Input:
⁂

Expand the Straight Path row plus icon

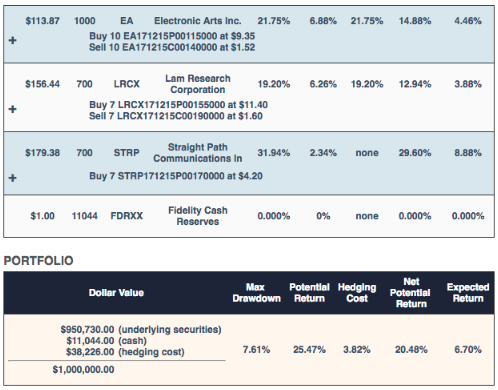tap(13, 178)
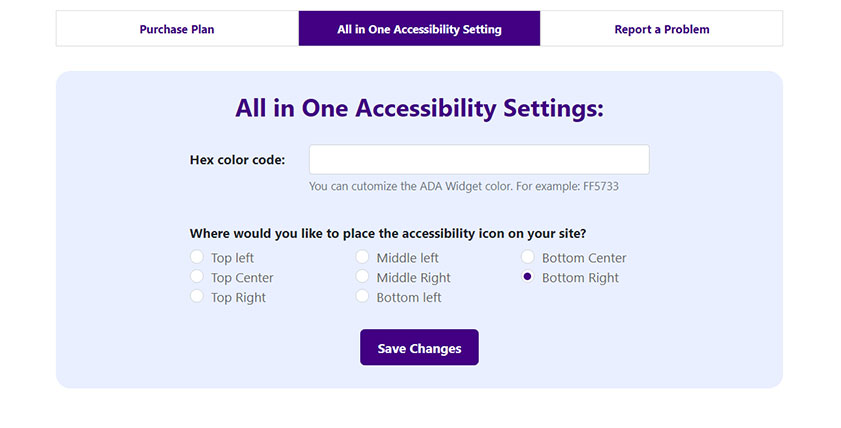The image size is (841, 428).
Task: Click the ADA Widget color example hint text
Action: pos(470,186)
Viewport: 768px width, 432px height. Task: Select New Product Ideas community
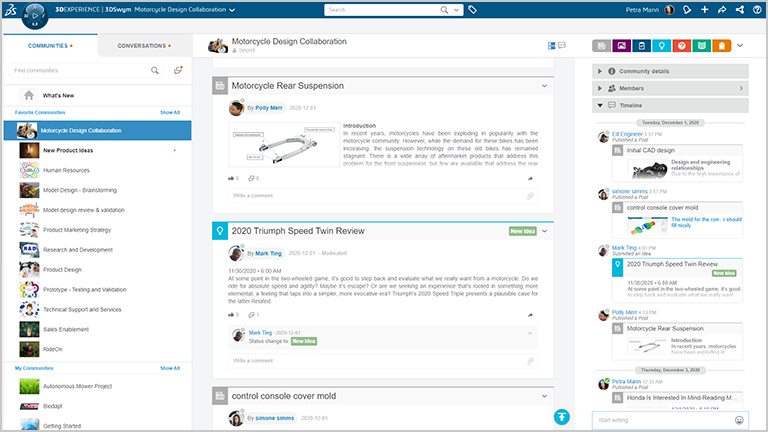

⁂

Aim of the task:
The answer must be the full listing, word for word, with no images in it.

Solution:
Expand the Straight Path row plus icon

tap(13, 178)
The image size is (841, 428).
Task: Click the ADA Widget color example hint text
Action: pos(470,186)
Viewport: 768px width, 432px height. Task: Select New Product Ideas community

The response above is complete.